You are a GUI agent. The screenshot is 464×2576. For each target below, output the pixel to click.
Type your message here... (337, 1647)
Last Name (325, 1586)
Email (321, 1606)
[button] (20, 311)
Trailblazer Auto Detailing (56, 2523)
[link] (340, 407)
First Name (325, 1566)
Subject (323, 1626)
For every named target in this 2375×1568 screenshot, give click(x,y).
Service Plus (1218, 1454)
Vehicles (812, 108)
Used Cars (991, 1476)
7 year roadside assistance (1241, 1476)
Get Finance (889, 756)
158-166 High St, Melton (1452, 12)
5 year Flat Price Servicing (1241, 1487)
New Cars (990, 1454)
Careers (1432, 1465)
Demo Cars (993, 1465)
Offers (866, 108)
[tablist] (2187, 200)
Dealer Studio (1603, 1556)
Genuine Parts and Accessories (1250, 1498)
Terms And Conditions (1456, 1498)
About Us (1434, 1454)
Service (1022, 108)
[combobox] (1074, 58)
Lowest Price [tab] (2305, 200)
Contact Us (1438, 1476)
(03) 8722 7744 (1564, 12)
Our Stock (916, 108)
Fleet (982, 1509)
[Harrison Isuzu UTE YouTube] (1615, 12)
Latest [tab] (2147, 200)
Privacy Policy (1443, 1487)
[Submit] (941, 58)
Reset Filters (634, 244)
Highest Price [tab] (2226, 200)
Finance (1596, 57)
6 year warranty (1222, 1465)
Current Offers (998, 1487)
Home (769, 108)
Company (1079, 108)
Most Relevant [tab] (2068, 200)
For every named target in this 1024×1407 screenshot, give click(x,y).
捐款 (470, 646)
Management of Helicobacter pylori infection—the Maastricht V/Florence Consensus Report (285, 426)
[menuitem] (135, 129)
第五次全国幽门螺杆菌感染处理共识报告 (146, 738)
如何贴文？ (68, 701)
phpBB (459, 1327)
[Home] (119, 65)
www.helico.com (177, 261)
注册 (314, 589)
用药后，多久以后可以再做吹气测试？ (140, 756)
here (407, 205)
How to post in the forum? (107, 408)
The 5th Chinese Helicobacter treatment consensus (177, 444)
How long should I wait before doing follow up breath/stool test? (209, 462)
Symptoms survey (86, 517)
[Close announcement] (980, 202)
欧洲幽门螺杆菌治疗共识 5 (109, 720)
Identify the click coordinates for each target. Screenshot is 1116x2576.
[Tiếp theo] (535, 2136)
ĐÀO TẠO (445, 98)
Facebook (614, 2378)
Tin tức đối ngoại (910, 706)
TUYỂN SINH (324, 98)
···
▸ **Your objective**: The lines above from the one with "Company (1079, 108)" through the one with "[menuitem] (135, 129)" are to be duplicated exactly, ends included, with nothing added.

▸ **Response to this task**:
Company (1079, 108)
Most Relevant [tab] (2068, 200)
For every named target in this 1024×1407 screenshot, give click(x,y).
捐款 (470, 646)
Management of Helicobacter pylori infection—the Maastricht V/Florence Consensus Report (285, 426)
[menuitem] (135, 129)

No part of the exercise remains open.